1. I swear that everybody and their mother reads this play in high school, yet I never did. Freshman year I read Romeo & Juliet. Sophomore year we did Macbeth in history and Taming of the Shrew in English. Junior year was focused on American Lit so we didn't get a Shakespeare in, but senior year covered Hamlet. At some point in high school I also picked up The Tempest. But Julius Caesar? Never.
2. Luckily, I've read a book about historical Julius Caesar. Actually, now that I think about it, when I say 'a book' I might actually be thinking of a comic book version of the play. I might also just be thinking of Wikipedia. My bad. Either way, I'm vaguely aware of his life story.
3. Anyway, I figured I'd be OK for this play, and for the most part I was, even though Jeannie, my brother and I were half an hour late because someone (OK: myself) thought the play started at 8 when in fact it started at 7:30. We were lucky to get in. The box office was closed and it was only by looking extremely pathetic and holding out gobs of cash were we able to see the show. (Gobs = $20 each. After all the press declaring what dire financial straits the company is in, you'd think they wouldn't dream of passing up $60.)
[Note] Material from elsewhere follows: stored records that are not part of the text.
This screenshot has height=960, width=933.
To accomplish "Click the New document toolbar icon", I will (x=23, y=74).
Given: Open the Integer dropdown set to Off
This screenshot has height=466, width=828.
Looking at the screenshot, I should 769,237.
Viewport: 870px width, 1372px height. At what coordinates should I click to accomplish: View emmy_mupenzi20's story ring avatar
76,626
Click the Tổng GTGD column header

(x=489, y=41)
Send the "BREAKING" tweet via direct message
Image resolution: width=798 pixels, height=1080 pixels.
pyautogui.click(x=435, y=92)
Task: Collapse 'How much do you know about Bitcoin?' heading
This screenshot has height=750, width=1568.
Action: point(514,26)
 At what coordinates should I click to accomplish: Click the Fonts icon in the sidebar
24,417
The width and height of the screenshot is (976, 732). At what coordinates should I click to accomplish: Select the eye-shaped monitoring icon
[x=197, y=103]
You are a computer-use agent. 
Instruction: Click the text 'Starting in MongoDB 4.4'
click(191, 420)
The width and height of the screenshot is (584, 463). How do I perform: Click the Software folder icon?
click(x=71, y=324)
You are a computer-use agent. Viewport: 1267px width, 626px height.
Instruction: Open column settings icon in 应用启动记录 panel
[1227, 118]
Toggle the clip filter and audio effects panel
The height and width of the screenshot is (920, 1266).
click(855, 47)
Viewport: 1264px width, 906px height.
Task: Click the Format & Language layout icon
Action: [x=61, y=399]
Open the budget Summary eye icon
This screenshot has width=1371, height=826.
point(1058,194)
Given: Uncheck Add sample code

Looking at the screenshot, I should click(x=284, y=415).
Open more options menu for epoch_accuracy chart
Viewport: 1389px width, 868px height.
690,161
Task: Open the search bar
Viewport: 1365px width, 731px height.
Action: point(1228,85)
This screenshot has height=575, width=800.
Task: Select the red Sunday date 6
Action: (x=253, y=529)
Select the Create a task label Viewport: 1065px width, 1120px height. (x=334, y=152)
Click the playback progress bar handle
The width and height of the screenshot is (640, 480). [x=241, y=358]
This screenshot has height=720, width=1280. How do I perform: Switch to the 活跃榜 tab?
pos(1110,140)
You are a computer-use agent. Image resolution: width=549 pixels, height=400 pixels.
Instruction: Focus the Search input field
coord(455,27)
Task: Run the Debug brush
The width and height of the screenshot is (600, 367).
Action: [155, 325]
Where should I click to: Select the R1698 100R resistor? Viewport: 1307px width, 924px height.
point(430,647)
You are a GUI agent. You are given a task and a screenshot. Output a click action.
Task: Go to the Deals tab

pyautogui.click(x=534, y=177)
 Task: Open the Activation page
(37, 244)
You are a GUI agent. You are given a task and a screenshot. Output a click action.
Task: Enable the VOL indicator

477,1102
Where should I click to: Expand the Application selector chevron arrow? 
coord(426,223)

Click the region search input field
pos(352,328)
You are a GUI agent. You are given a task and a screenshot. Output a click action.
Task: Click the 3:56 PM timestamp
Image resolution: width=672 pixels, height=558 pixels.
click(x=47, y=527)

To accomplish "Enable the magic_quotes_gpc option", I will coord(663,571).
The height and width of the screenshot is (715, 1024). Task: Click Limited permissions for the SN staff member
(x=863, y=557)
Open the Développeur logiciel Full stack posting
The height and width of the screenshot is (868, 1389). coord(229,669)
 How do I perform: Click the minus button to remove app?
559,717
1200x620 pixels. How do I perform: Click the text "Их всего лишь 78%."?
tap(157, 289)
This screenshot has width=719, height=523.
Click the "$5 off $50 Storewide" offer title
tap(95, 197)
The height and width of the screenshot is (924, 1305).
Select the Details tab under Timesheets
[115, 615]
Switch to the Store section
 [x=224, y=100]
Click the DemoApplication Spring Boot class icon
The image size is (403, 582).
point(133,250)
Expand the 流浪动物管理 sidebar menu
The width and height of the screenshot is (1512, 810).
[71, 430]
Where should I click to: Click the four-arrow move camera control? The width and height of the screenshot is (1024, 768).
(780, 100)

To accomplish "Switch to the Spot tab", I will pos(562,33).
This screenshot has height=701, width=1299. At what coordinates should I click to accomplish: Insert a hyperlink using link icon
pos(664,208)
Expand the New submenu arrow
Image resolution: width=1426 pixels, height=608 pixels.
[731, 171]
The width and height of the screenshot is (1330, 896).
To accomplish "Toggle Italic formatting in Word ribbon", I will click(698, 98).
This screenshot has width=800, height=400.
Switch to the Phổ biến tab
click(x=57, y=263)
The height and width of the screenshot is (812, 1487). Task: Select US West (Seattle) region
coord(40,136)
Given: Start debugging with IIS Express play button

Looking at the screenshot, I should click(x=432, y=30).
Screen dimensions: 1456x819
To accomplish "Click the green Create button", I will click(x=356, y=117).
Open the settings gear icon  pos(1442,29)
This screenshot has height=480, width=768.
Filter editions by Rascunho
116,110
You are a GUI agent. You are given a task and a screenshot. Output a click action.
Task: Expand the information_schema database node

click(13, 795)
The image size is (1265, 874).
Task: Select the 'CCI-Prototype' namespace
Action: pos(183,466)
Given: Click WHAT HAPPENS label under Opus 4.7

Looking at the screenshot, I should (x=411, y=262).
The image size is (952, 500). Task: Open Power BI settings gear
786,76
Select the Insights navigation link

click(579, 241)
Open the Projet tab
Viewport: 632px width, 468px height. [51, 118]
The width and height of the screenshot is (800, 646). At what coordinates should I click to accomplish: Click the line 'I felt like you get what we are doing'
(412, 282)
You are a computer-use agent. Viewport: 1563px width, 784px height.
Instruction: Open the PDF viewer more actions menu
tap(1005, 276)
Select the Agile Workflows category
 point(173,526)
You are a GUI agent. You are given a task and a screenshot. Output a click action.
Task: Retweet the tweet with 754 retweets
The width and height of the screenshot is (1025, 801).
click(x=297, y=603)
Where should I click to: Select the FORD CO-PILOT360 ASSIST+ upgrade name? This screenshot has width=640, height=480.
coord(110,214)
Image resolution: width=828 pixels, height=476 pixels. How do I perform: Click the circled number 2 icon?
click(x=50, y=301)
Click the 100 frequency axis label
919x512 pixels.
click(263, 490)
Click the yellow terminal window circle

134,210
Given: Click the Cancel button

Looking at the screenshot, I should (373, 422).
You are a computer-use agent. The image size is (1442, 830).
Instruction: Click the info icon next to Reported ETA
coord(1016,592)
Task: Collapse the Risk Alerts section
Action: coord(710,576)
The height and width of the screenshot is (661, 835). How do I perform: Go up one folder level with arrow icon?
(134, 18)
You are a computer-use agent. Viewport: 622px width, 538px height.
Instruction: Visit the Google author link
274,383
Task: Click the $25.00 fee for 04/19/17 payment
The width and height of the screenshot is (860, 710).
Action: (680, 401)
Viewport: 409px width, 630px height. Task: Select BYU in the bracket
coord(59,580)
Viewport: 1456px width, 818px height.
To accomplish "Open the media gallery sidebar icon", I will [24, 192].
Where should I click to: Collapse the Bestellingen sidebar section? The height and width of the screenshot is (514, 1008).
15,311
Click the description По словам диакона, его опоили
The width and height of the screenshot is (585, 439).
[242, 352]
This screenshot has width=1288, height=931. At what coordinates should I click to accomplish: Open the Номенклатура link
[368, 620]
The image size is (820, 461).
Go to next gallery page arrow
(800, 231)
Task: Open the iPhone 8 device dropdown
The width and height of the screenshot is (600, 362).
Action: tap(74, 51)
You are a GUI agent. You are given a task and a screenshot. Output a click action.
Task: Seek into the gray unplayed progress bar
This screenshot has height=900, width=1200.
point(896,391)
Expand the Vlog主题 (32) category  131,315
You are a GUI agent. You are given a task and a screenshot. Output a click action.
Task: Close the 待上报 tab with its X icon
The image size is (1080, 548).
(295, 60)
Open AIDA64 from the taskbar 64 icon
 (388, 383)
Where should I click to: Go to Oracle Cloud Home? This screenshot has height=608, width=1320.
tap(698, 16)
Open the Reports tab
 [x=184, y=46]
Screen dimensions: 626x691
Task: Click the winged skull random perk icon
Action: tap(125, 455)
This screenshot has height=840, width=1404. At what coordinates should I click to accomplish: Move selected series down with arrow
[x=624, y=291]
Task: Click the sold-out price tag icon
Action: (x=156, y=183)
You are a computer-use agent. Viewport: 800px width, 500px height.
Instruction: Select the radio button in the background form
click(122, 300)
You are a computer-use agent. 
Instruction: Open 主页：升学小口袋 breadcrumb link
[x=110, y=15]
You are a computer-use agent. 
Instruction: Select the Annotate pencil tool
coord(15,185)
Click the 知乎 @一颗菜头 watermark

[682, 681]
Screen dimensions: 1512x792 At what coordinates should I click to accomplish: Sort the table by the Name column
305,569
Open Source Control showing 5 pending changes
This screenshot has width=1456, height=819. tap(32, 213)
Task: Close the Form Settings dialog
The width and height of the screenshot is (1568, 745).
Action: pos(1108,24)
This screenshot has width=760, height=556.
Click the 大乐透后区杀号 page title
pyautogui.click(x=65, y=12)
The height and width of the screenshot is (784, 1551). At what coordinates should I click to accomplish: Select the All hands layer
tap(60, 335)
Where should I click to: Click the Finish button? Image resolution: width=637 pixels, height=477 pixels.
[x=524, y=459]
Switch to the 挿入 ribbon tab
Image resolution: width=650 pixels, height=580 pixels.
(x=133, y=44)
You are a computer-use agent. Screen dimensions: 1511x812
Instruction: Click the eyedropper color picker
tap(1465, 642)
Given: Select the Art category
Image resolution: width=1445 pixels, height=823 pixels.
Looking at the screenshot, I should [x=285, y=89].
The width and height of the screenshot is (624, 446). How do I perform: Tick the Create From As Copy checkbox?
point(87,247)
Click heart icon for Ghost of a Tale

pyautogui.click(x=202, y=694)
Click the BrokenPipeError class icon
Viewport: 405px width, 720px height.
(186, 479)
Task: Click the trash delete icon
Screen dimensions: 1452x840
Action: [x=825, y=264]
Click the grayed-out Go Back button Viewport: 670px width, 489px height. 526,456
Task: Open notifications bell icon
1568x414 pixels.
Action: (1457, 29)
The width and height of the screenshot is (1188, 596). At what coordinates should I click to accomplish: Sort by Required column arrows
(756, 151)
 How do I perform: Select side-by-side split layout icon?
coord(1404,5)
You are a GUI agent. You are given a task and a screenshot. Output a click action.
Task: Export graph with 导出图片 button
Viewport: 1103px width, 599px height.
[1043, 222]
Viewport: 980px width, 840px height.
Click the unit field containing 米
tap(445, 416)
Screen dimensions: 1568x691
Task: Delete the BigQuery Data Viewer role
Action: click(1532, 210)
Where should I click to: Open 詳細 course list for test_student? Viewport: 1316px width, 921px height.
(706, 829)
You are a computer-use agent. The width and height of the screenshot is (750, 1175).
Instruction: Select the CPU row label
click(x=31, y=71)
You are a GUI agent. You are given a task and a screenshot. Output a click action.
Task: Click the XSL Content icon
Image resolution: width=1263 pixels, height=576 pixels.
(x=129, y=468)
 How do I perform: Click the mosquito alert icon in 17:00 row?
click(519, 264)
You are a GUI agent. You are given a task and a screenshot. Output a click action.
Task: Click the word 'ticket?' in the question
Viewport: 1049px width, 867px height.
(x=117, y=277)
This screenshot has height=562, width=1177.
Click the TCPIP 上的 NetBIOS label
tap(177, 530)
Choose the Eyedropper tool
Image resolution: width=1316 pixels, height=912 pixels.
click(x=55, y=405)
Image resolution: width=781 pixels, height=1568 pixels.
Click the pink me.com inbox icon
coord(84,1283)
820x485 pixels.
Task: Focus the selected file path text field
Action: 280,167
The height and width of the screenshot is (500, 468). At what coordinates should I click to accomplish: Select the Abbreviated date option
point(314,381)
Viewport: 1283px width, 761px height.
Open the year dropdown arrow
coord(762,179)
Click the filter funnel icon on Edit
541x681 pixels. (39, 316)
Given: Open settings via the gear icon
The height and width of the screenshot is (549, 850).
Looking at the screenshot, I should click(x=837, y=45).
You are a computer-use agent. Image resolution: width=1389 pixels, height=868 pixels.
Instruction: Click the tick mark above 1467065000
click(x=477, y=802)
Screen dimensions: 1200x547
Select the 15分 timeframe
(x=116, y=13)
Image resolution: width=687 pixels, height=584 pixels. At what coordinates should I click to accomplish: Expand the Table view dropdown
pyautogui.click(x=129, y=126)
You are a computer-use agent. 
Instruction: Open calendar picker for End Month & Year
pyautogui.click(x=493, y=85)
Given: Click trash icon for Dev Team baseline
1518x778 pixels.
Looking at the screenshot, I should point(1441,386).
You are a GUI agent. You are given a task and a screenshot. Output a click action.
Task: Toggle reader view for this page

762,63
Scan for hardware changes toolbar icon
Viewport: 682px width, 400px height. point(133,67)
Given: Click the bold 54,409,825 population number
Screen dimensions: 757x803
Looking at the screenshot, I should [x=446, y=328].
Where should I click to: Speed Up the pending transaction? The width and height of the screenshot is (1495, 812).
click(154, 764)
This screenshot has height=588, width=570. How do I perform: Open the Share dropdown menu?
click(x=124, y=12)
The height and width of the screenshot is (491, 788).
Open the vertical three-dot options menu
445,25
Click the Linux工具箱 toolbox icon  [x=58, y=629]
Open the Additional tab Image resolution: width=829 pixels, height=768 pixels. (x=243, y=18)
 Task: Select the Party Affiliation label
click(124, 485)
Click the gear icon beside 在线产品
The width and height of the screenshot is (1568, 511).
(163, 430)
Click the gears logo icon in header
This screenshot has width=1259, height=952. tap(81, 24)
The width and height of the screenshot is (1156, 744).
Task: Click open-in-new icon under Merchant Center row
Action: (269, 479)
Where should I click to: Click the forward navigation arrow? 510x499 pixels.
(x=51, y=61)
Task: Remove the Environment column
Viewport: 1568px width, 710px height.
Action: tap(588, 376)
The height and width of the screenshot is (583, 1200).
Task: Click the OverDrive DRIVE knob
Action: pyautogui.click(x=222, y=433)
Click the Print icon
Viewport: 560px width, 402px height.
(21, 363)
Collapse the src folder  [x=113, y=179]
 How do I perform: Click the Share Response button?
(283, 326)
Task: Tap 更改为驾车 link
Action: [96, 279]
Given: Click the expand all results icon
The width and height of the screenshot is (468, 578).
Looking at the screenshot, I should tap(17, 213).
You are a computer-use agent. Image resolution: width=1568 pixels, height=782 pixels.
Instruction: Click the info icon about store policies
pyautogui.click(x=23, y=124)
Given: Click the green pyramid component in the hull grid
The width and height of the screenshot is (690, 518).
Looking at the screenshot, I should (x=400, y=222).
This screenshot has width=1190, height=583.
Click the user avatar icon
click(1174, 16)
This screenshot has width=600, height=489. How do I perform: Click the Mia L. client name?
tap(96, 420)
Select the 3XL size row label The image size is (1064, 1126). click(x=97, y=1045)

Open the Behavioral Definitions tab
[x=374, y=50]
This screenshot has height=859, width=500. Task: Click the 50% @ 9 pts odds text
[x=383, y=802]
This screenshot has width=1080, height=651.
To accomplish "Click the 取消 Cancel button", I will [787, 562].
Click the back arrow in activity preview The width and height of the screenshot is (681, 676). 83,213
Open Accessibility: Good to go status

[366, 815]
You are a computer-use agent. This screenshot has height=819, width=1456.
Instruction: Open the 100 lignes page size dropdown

4. We would have been on time, despite my erroneous time, if UC Santa Cruz wasn't a nightmare campus. We spend half an hour trying to find the stupid theater. That sprawling, confusing school needs more signs and less road construction.
Less fog would have been helpful, too.
5. Since I was fresh from Ashland, I may have been more critical than the actors deserved, but I was disappointed with the quality of the performance. Brutus was excellent. Cassius was pretty good. Caesar wasn't really alive long enough for me to draw a firm conclusion. Portia was pretty awesome. Everyone else? Meh.
6. Mark Antony looked like Percy Weasley. He was even a head taller than everyone else in the show. His voice cracked a lot, causing inappropriate giggles from the peanut gallery. Peanut #1 (me) and Peanut #2 (Jeannie) great embarrassed the lone Cashew (my brother).
7. Dude. This play is totally gayer than I thought. That is, I did not expect all the homoerotic undertones. Cue more snickering from the peanut gallery.
8. Costumes were more or less modern, with soldiers dressed in body armor with big nasty guns. However, Caesar's murder (complete with maroon/purple blood) was commited with swords. The swords were approximately four-six inches in length. They barely qualified as daggars, but the men swaggered about waving them like they were claymores or something.
Once again, cue the laughter from the peanut gallery.